As for the Braves, theirs is now a bullpen as stocked as a good Napa wine cellar. Bullpens are nice. Starting pitching still matters, and the memory of a certain 10-run first inning is far too fresh now to wax encouragingly about this staff. In case you haven’t heard – and skywriters have been etching the message in the clouds every October in recent memory – the last playoff series this team won happened in 2001. Atlanta has come to be known as the place where other teams come to celebrate nailing down a playoff series. The fact is, we all should be so jaded by this point that we disbelieve this team capable of a postseason run until it actually does it. The Cardinals killed the last benefit of the doubt.

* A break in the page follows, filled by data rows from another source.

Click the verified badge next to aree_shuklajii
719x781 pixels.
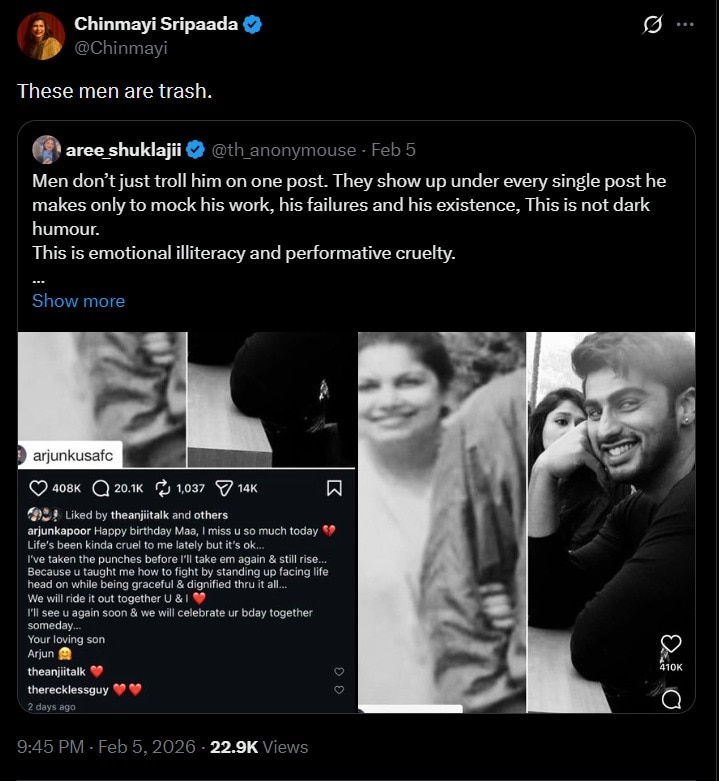pos(195,150)
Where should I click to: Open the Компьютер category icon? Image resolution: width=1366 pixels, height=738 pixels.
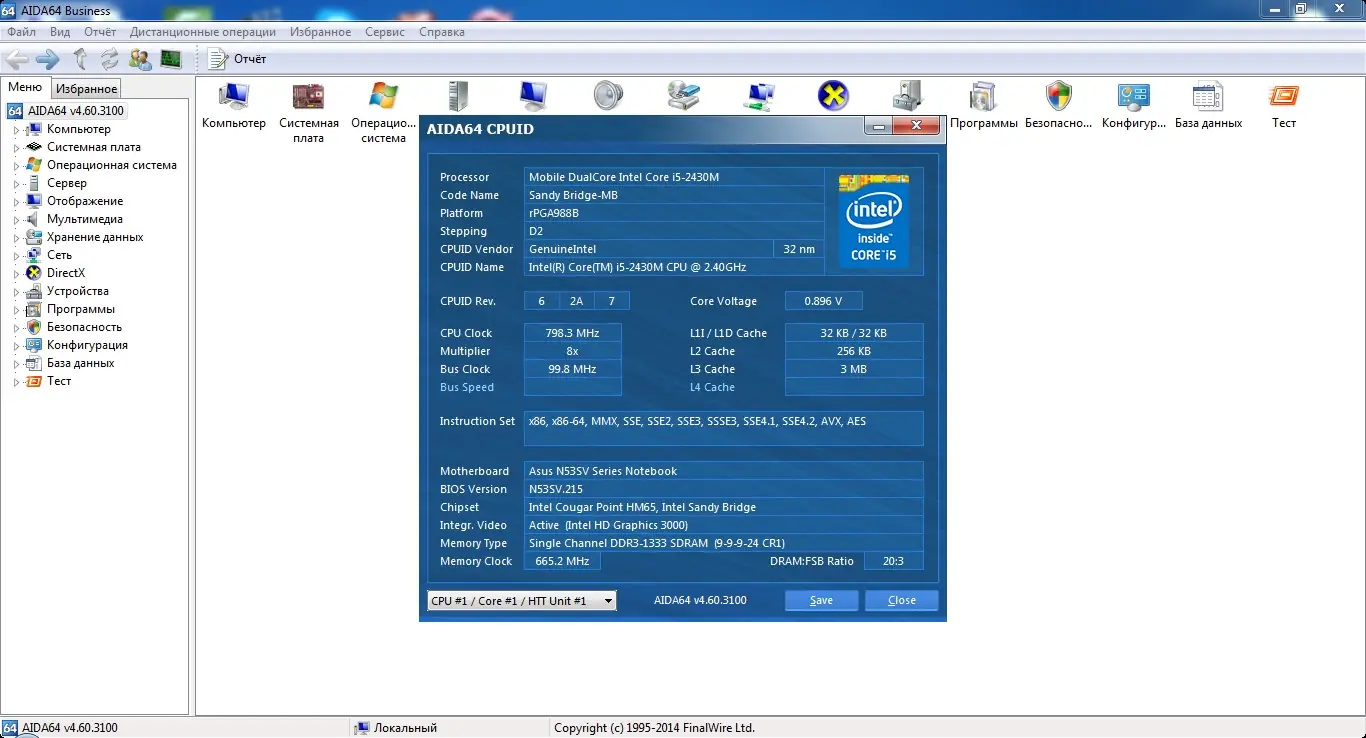(234, 95)
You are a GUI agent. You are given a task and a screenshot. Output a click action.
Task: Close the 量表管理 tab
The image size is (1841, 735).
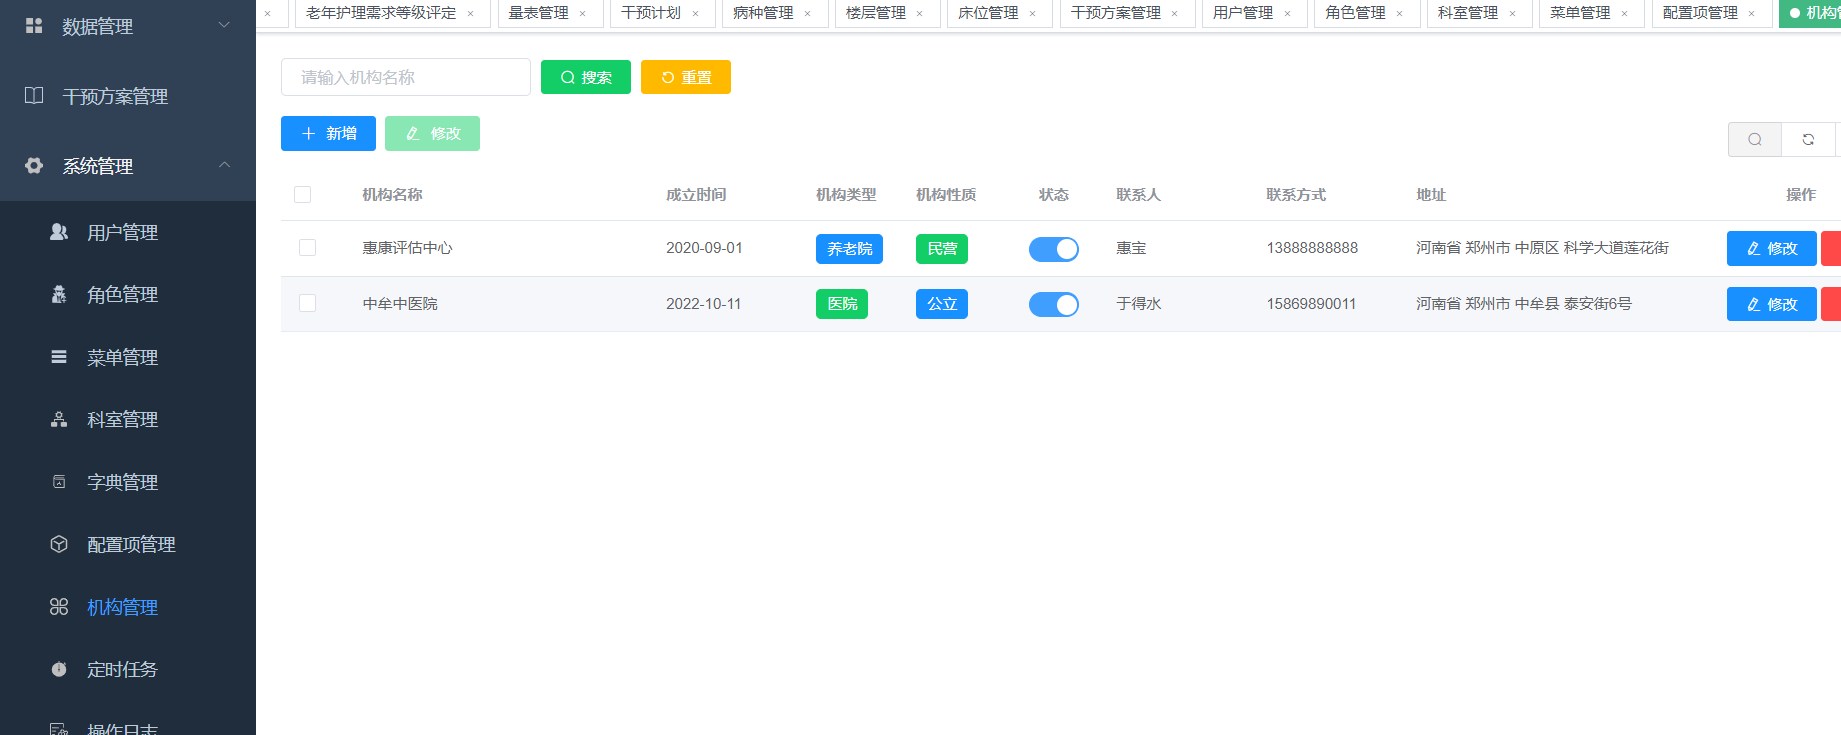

Odd as it may sound, the best chance for the Falcons to surprise in the short term might require them to keep Dan Quinn. Changing coaches, especially for a team as cap-strapped as this one, would not portend a rousing 2020.
Maybe a new coach could pull a Matt LaFleur, one of the eight new coaches in the NFL this season to get his team (Green Bay) into the playoff bracket. The odds are slim, though. As for the other seven teams with new coaches, none has a winning record entering the final weekend and are, in fact, a combined 35-69-1.
As for the Hawks, a team as defenseless as a declawed tabby, we’ve already spent too much time on it.
The New Year traditionally is a time to renew hope and to refuel optimism. But we here just want results.